Kurze Texte, große Gefühle

Eventkritik Auf der Blogger-Messe re:publica wurden Twitter-Beiträge in einer Liveperformance vorgetragen. Ein Märchen kam dabei nicht heraus - aber eine Spontisprüche-Sammlung

Der Abend beginnt mit Pappkarten. "What are you doing" – was machst du gerade? Die alles entscheidende Twitter-Frage wird auf ihnen her­umgereicht. Unter der Frage sind 140 ­schmale Kästchen für 140 Zeichen, eben so viele, wie man auch beim Twittern im Netz für eine Kurznachricht, die dort Tweet heißt, hat. Was wie Lernmaterial für eine Unterrichtsstunde übers Twittern aussieht, ist ein Mitmach-Tool. Offline-Tweet heißt es, am Ende des Abends werden die Karten eingesammelt und für den besten handschriftlichen Text wird es einen Pokal voll Wodka geben.

Auf der Blogger-Messe re:publicain Berlin hat das neue Medium Twitter es auf die Bühne geschafft. Was passiert, wenn man das Gezwitscher aus dem Netz als Liveperformance vorträgt? Kann aus den vielen Textfetzen ein Märchen entstehen? Oder ein Trauerspiel?
Im großen Saal der Kalkscheune, wo sich Netz-Enthusiasten und Twitter-Fans treffen, ist das Publikum überwiegend männlich – kaum einer unter zwanzig, die über Fünfzigjährigen lassen sich dagegen an einer Hand abzählen. Turnschuhe und Kapuzenpullis sind die bevorzugte Kleidung. Am rechten Bühnenrand steht ein Monitor, auf den aus dem Publikum und von außerhalb live gewittert werden kann. Auf dem linken Bühnen-Monitor werden Tweets gezeigt, die Teil der Performance sind.

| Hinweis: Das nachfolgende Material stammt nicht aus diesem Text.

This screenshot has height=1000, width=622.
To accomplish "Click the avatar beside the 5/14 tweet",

Es lesen die üblichen Verdächtigen: Sascha Lobo, unübersehbar mit seinem roten Irokesen. Blogger mit Namen wie Bosch oder mspro, über den später ein Tweet vorgelesen wird, in dem steht, man würde ihn immer mit dem anderen Typen verwechseln, der so versoffen aussähe. Damit ist dann vermutlich Björn Grau gemeint, ein Turnschuh-T-Shirt-Typ mit schwarzem Hut.

Er liest später Tweets zum Thema „Berlin gegen den Rest der Welt“ und outet sich dabei als Exil-Schwabe in der Hauptstadt. Die Bloggerinnen Tina Pickhardt und Martha Dear bemühen sich um die internationalen Gäste, indem sie englische Tweets vorlesen.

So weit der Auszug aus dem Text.